HELP!  I haven't taken any pictures of my pens and such, but know that I need to.  I am not a photo person, and can barely navigate a computer keyboard.  The only camera I have is a Nikon coolpix 4600 with a zoom nikkor 5.7-17.1mm 1:2.9-4.9 lens (whatever all that means).  Will this camera work for closeups of pens?  What else do i need?  I understand after reading some of the threads about the 5400-6000 daylight lights, and I think I can find a fairly inexpensive light tent.  I do not have a tripod yet, but, I think I will need one.  If this camera just will not work, please guide me.  I do not have deep pockets, but...[:I]

Thanks 

Rob


----------



## EeyorIs21 (Aug 20, 2007)

It'll do[] http://www.nikonusa.com/pdf/manuals/coolpix/4600_5600_en.pdf
Macro Mode will focus from as close as 1.6" per the manual(page 124 of 128).
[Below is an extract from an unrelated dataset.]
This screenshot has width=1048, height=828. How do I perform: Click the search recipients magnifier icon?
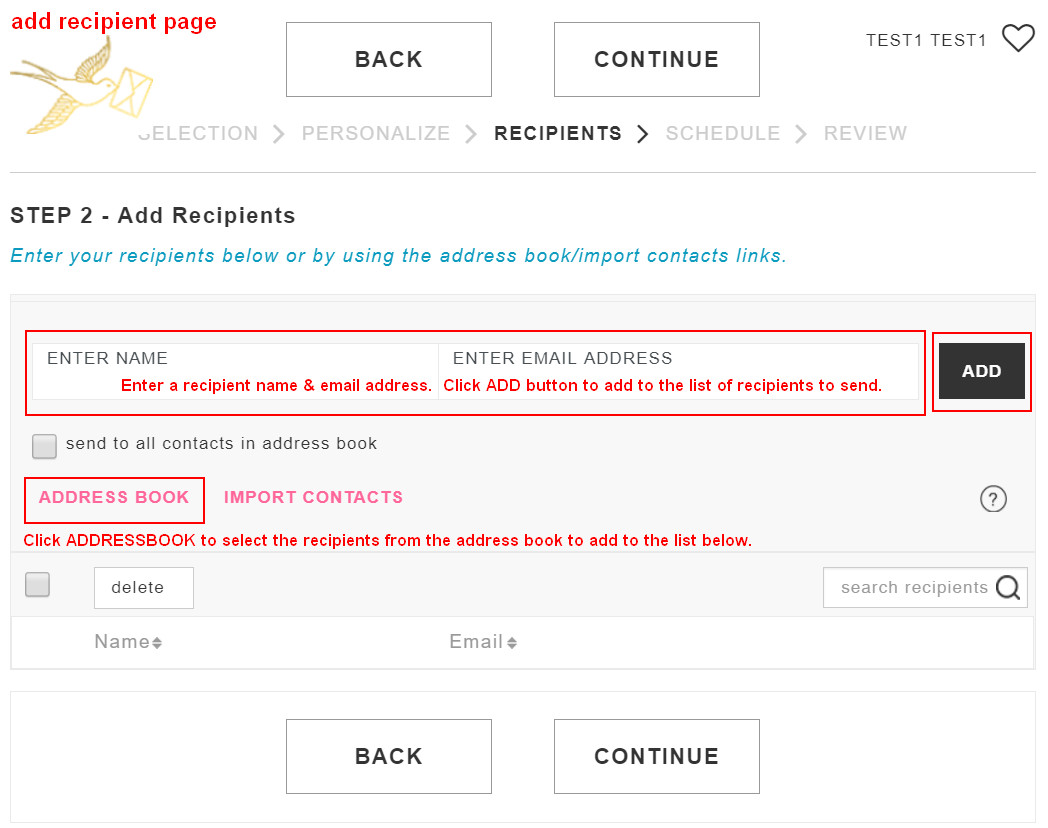[1008, 587]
Save Money, make your own photo setup: http://content.penturners.org/articles/2004/photobooth.pdf


----------



## great12b4ever (Aug 20, 2007)

Thanks Robert.  I had lost the manual, and now have the link.  I will try to take some pictures this weekend and see what happens.  I downloaded the photoshoot pdf so will set something up  Again, thanks

Rob


----------



## Rifleman1776 (Aug 21, 2007)

A tripod is a necessity with your camera. Steadiness removes blur. A useful one can be bought for about $15.00 at Wal-Mart. Read the owners manual mentioned and learn how to use the self-timer control. With that you remove the human element (shake) for actually taking the picture. I just don't understand why digi-cams do not come with a method of using a cable release. But they don't. If your camera does not have a 'macro' setting for smaller objects, like pens, then you will need to learn the closest you can be and stay in focus. The upside is that with a digi-cam, you can experiment without spending money on film and waiting for processing.


----------



## gerryr (Aug 22, 2007)

I recommend a trip to either Lowe's or Home Depot for 3 compact fluorescent bulbs.  Get the highest wattage you can find, probably not more than 27W, and make sure the package states that the color temperature is 5500K-6000K.  The package should also state a "color Rendering Index" or CRI.  IF you have a choice, but I suspect you won't, get the highest CRI you can.


----------



## PatrickTaylor (Aug 22, 2007)

I use a halogen 500W per Jamie Donaldson's "phrugal phototent" but be careful because they get hot!


----------